The eleventh Mindrolling Trichen (pronunciation: Mìn-drolling), Trichen Jurme Kunzang Wangyal  (January 1, 1930, Lumo-ra, Kham, Tibet – February 9, 2008, Dehra Dun, India) was a lama of the Nyingma-school, the oldest school of Tibetan Buddhism and had been responsible for the administrative affairs for the school in exile as the ceremonial head of the lineage. He is generally regarded as one of the greatest Tibetan masters.

━━━━━━━━━━━━━━━━━━━━━━━━━━━━━━

• **Problems to work on**:
A. Copy the entries word for word, starting at the first line of the entries and ending at the line that contains "pyautogui.click(x=866, y=51)", with that line included.
B. Continue the passage about the eleventh Mindrolling Trichen from its last sentence.

━━━━━━━━━━━━━━━━━━━━━━━━━━━━━━

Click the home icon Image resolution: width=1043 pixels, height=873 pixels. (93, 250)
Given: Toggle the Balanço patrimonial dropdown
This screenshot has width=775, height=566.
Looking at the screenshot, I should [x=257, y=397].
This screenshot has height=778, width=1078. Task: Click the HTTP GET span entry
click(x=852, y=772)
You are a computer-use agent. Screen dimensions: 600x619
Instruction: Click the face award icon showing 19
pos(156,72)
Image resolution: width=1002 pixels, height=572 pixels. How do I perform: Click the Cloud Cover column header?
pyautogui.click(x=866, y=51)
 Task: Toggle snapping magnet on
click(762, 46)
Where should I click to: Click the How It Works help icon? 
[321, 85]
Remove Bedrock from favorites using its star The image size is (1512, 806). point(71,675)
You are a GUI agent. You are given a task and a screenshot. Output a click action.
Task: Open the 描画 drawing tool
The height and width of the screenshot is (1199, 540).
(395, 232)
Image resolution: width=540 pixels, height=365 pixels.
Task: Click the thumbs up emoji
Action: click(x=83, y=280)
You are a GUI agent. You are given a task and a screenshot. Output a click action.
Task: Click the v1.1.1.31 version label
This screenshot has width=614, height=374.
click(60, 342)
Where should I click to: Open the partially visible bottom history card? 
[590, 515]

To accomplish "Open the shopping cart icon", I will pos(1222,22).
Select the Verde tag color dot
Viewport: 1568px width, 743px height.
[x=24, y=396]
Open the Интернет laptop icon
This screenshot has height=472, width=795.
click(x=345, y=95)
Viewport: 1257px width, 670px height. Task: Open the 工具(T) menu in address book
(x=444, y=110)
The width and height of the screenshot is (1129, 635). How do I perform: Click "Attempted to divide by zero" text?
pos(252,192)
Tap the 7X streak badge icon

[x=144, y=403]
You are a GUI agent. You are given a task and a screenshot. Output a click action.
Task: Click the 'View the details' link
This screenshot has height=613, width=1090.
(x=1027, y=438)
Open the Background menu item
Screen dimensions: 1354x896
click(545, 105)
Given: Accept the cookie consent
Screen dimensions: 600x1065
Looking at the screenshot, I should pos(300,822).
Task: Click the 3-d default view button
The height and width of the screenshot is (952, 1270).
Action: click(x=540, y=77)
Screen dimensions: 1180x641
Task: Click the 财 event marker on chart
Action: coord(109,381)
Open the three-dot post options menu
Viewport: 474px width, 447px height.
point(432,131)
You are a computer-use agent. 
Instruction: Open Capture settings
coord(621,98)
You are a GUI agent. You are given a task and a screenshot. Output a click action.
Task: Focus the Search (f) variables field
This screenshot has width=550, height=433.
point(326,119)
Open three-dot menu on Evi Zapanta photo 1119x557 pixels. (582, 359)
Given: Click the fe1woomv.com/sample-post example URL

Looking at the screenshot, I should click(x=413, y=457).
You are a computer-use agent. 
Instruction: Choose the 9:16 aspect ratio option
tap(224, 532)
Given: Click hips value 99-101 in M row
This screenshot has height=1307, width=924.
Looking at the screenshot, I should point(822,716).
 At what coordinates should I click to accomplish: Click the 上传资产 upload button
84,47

━━━━━━━━━━━━━━━━━━━━━━━━━━━━━━

• **Answer list**:
A.
Click the home icon Image resolution: width=1043 pixels, height=873 pixels. (93, 250)
Given: Toggle the Balanço patrimonial dropdown
This screenshot has width=775, height=566.
Looking at the screenshot, I should [x=257, y=397].
This screenshot has height=778, width=1078. Task: Click the HTTP GET span entry
click(x=852, y=772)
You are a computer-use agent. Screen dimensions: 600x619
Instruction: Click the face award icon showing 19
pos(156,72)
Image resolution: width=1002 pixels, height=572 pixels. How do I perform: Click the Cloud Cover column header?
pyautogui.click(x=866, y=51)

B.
Biography
Trichen Jurme Kunzang Wangyal was born in Lumo-ra in Kham (East-Tibet) and his father was the tenth Mindrolling Trichen.  After his father died the family went to Central Tibet and he started his education in the monastery. When he was 18 he went into retreat, lonesome meditation in a cave, and spend a total of fourteen years in retreat during his education. He continued his education with Dzongsar Khyentse Chökyi Lodrö. During this period, he fell in love and married. Within Buddhism celibacy is only a requirement for ordained monks and nuns. Some lamas of the Nyingma lineage are not monks and are married. He excelled in his studies and discovered the terma (hidden treasure) of the Compassionate One, "Jigten Wangchuk Pema Garwang." As a Tertön, he was therefore instructed to pass the teachings on eleven times to fortunate and worthy students.

In 1959 he escaped from Tibet and arrived in India where he was installed as the Eleventh Mindrolling Trichen in 1962. In the years that followed he worked with many other lamas like Dudjom Rinpoche, Dilgo Khyentse Rinpoche and the 16th Karmapa, who previously received his education from his father. In 1976 he and his family moved to Dehra Dun in order to oversee the building of the Mindrolling monastery.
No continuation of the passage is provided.